Task item
This exercise calls for printing every record exactly once more.

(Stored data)
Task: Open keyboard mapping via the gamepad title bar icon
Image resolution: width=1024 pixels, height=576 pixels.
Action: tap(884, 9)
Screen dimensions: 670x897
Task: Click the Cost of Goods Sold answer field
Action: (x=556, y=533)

Completed task
Task: Open keyboard mapping via the gamepad title bar icon
Image resolution: width=1024 pixels, height=576 pixels.
Action: tap(884, 9)
Screen dimensions: 670x897
Task: Click the Cost of Goods Sold answer field
Action: (x=556, y=533)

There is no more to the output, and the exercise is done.